The set of solutions for the equation $\sin(x) = 0$
$$\{ n\pi \mid n \in Z \}$$
The set of solutions for the equation $\cos(x) = 0$ is
$$\left\{\frac{(2n + 1)\pi}{2} \mid n \in Z \right\}$$
The set of solutions for the equation $\sin(x)\cos(x) = 0$ is the union solutions to both equations.

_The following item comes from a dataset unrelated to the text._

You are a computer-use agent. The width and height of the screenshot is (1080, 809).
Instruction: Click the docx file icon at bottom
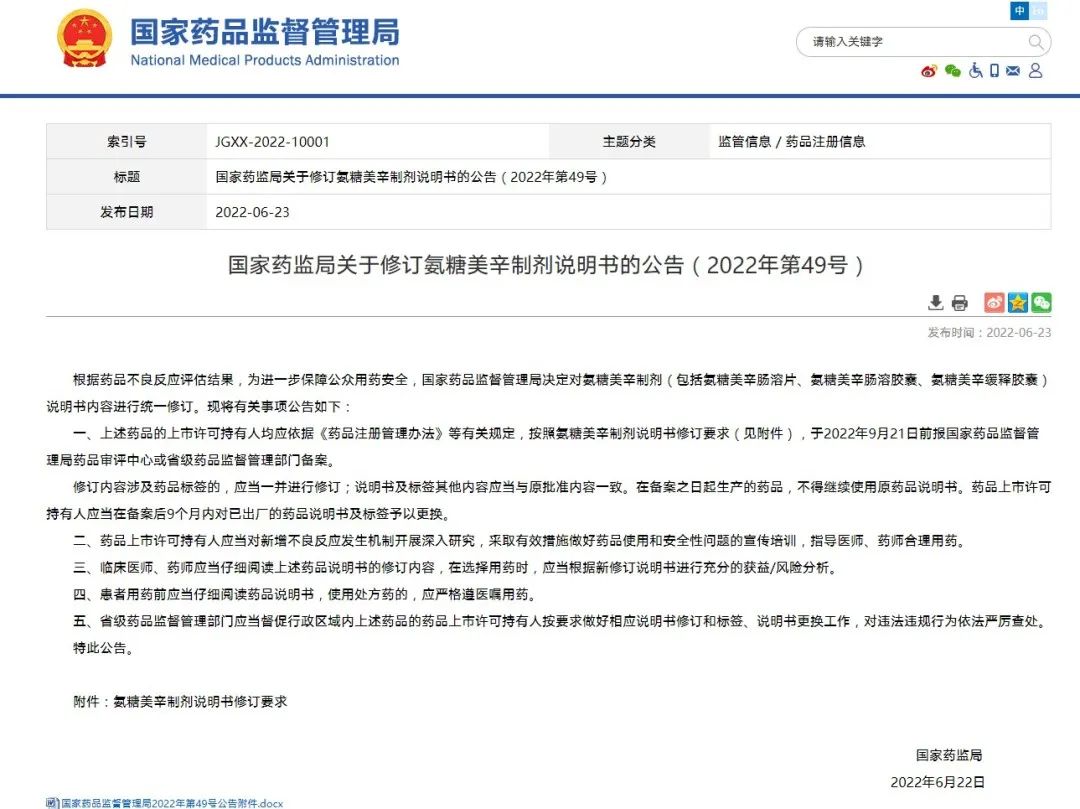[x=52, y=802]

$$\{ n\pi \mid n \in Z \} \cup \left\{\frac{(2n + 1)\pi}{2} \mid n \in Z \right\}$$
This expression can be simplified.
$$\left\{ \frac{n\pi}{2} \mid n \in Z \right\}$$
I found the simplified set by writing out the elements in the set and seeing the pattern. Is there some sort of operation that can be performed on $n\pi$ and $\frac{(2n + 1)\pi}{2}$ to obtain $\frac{n\pi}{2}$? How do I obtain the simplified set without writing out some of the elements and trying to find the pattern?

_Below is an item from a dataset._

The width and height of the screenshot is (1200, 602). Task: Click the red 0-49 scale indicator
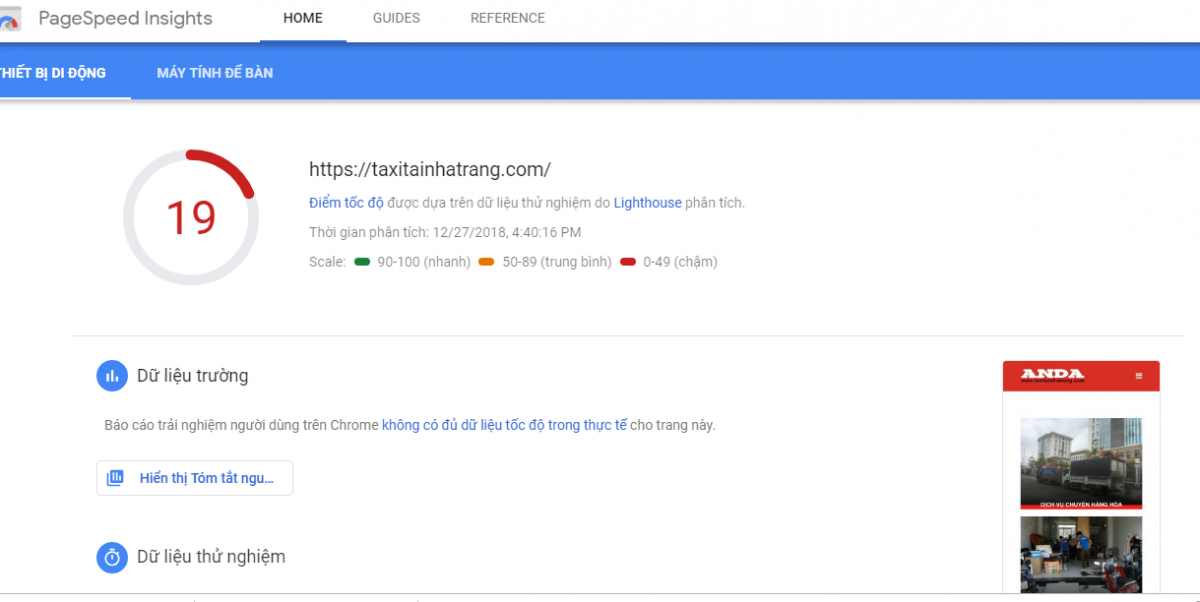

$\{n\pi|n\in \mathbb Z\}\cup \{\frac{2n+1}2\pi|n\in \mathbb Z\}=$
$\{\frac {2n}2\pi|n\in \mathbb Z\}\cup \{\frac{2n+1}2\pi|n\in \mathbb Z\}=$
$\{\frac {m}2\pi|m\text{ even};m\in \mathbb Z\}\cup \{\frac{m}2\pi|m\text{ odd};m\in \mathbb Z\}=$
$\{\frac m2|m\in \mathbb Z\}$